1. A method for controlling a wind energy installation (100) when the wind energy installation (100) is started or started up, before the wind energy installation (100) is connected to an electrical supply network or before the wind energy installation (100) is connected again to the electrical supply network ,

wherein the wind turbine (100) has a rotor (106) with a rotor lock (300), at least one rotor blade (200, 201-203) and at least one blade angle detection sensor (600) for detecting the blade angle of the at least one rotor blade (200, 201-203) with the steps:

Detecting the blade angle of the at least one rotor blade (200, 201-203) by means of the blade angle detection sensor (600), and

Blocking an unlocking of the rotor lock (300) as long as the detected at least one blade angle is not within the predetermined blade angle range. 2. The method for controlling a wind turbine (100) according to claim 1, wherein the predetermined angular range of the rotor blades (200, 201-203) corresponds to a flag position of the rotor blades (200, 201-203).

3. The method of claim 1 or 2, wherein

blocking the unlocking of the rotor lock by means of a mobile external control unit (700).

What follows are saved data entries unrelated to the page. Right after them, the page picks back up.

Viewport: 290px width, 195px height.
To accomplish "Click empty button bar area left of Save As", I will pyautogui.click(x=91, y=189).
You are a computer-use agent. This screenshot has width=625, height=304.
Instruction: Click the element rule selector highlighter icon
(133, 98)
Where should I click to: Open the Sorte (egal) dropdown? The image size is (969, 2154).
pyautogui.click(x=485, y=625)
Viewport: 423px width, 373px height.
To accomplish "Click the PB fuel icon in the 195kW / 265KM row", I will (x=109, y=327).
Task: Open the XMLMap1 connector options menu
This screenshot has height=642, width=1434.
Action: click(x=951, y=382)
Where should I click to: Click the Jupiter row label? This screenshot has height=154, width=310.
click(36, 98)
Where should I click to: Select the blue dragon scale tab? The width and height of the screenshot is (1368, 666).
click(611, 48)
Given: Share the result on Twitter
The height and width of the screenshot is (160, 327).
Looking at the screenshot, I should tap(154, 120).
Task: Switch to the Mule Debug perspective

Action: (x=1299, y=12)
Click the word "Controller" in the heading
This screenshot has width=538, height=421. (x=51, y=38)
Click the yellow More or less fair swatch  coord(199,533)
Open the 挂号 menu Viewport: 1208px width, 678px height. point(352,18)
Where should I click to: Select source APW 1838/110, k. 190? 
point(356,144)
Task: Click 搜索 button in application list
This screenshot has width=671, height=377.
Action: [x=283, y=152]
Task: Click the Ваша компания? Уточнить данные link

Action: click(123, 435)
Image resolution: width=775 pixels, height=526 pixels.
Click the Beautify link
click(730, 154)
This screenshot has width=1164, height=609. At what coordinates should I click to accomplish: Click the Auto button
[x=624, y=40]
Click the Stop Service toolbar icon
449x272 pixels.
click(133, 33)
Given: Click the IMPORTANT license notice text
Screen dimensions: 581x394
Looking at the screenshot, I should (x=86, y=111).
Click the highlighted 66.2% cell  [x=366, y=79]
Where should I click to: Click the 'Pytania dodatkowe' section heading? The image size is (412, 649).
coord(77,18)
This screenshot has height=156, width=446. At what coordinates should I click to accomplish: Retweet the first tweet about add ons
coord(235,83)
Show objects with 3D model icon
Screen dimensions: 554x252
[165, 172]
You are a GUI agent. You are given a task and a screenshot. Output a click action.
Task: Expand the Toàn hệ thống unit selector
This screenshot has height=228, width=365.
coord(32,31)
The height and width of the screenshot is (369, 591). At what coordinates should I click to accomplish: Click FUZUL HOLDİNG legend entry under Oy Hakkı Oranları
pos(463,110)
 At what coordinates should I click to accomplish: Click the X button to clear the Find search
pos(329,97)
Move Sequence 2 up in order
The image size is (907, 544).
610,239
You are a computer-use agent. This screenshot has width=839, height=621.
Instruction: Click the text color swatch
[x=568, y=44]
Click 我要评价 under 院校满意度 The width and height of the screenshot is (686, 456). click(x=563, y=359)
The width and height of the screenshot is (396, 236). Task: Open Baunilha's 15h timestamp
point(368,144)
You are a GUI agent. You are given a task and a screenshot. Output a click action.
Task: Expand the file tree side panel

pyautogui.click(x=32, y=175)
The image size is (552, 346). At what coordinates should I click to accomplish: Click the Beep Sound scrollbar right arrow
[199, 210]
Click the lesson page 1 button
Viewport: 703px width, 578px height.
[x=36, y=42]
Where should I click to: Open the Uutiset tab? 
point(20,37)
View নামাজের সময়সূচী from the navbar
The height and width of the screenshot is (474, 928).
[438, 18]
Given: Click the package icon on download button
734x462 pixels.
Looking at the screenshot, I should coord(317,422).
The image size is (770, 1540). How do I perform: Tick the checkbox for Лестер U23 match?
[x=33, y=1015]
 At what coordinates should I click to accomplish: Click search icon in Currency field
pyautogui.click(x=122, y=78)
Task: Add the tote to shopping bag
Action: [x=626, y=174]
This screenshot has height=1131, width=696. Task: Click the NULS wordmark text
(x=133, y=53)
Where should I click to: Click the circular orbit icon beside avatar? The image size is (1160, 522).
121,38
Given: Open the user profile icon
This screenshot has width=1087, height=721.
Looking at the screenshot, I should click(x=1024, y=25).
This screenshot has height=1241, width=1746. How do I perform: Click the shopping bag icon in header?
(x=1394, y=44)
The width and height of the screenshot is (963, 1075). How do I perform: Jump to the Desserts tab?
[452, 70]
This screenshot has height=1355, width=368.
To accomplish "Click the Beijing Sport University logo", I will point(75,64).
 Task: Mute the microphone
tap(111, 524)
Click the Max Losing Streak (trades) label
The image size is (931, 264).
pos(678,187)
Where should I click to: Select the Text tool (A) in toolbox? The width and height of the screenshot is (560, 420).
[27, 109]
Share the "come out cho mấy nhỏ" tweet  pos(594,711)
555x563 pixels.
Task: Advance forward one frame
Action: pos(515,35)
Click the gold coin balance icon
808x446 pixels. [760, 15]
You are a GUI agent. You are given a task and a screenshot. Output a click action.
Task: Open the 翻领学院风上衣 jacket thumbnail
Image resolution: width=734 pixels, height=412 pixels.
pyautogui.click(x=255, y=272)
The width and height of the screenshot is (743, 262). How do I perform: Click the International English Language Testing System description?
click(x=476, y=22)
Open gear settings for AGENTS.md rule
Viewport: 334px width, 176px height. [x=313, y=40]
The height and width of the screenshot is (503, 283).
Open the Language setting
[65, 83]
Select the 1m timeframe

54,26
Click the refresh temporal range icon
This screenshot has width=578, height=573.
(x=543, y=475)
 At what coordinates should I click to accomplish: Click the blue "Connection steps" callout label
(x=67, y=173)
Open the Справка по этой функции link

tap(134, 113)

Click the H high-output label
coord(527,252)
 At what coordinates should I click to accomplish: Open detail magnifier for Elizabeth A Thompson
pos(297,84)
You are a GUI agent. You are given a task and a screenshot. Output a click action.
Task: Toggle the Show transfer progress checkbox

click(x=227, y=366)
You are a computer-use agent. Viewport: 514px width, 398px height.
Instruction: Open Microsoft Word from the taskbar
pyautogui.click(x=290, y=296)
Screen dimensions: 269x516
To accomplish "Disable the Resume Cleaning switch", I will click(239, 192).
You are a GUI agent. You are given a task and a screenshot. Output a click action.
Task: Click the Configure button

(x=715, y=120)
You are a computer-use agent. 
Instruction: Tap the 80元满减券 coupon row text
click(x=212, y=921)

4. Mobile control unit (700) for controlling a wind energy installation which has a central control unit

a first input for receiving at least one blade angle signal with respect to a blade angle of at least one rotor blade,

an output for controlling a rotor lock (300),

the mobile control unit (700) being designed not to deactivate the rotor lock (300) as long as the blade angles of the at least one rotor blade are not within a predetermined blade angle range.

5. Use of a mobile control unit (700) for controlling a rotor lock (330) of a wind energy installation, while the wind energy installation is not connected to the energy supply is connected to the supply network or during maintenance of the wind energy installation, during which the wind energy installation cannot draw any energy from the energy supply network for controlling the wind energy installation,

wherein the mobile control unit (700) is configured to receive blade angle information on the rotor blades (200) of the wind energy installation (100) and to control a rotor lock (300) in dependence on the detected blade angles, and to prevent the rotor lock from being unlocked as long as the blade angles of the at least one rotor blade are outside a predetermined blade angle range.

6. Wind turbine, with

a rotor with at least one rotor blade (200) and a rotor lock (300) for locking the rotor blade (200),

at least one blade angle detection sensor (600, 610, 620) in the region of the rotor blade root of each rotor blade (200) for detecting a blade angle of a rotor blade (200), and

a control unit (800) for controlling the rotor lock (300) as a function of blade angles of the rotor blades detected by the blade angle detection sensors (600)

(200),

the control unit (800) being designed to control a rotor lock (300) as a function of the detected blade angle and to prevent the rotor lock from being unlocked as long as the detected at least one blade angle is not within a predetermined blade angle range.